### PROBLEM STATEMENT:
Return only the lines of the listing below that run from the line with "Instruction: Select the" through the line with "Screen dimensions: 871x594", both ends included, exactly as written.
─── RECORDS ───
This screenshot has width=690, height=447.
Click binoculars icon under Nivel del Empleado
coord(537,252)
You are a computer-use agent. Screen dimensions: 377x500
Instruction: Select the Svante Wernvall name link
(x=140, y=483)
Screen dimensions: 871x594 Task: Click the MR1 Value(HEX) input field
───
─── RECORDS ───
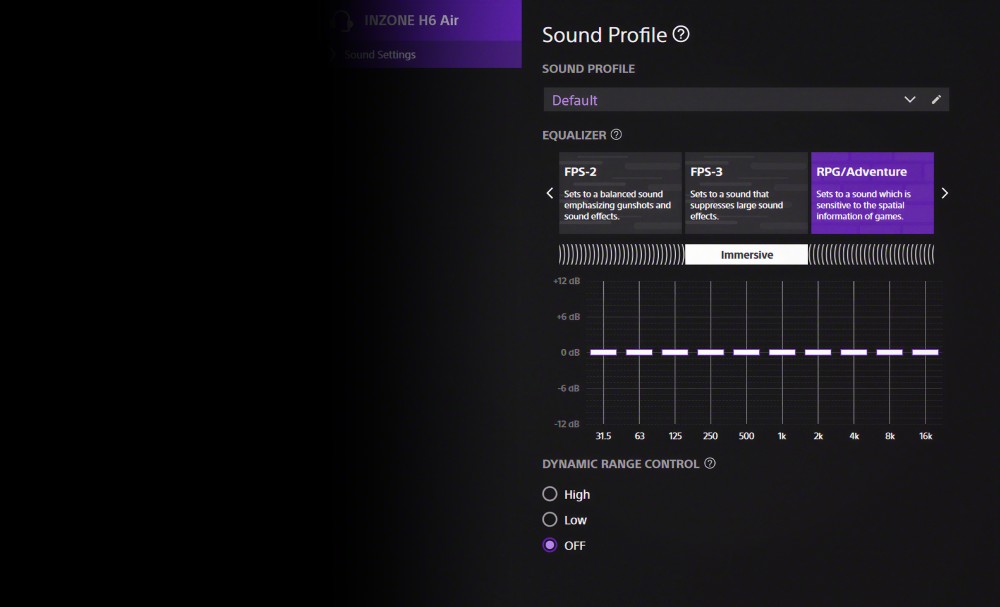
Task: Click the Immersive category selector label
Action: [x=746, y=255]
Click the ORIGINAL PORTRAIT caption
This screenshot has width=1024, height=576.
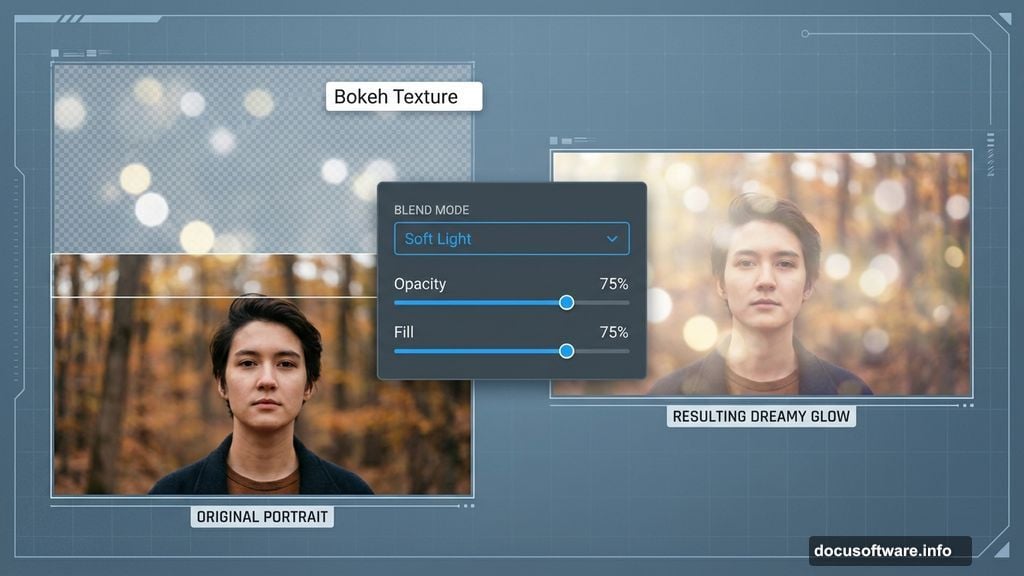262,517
───
### RESPONSE:
Instruction: Select the Svante Wernvall name link
(x=140, y=483)
Screen dimensions: 871x594 Task: Click the MR1 Value(HEX) input field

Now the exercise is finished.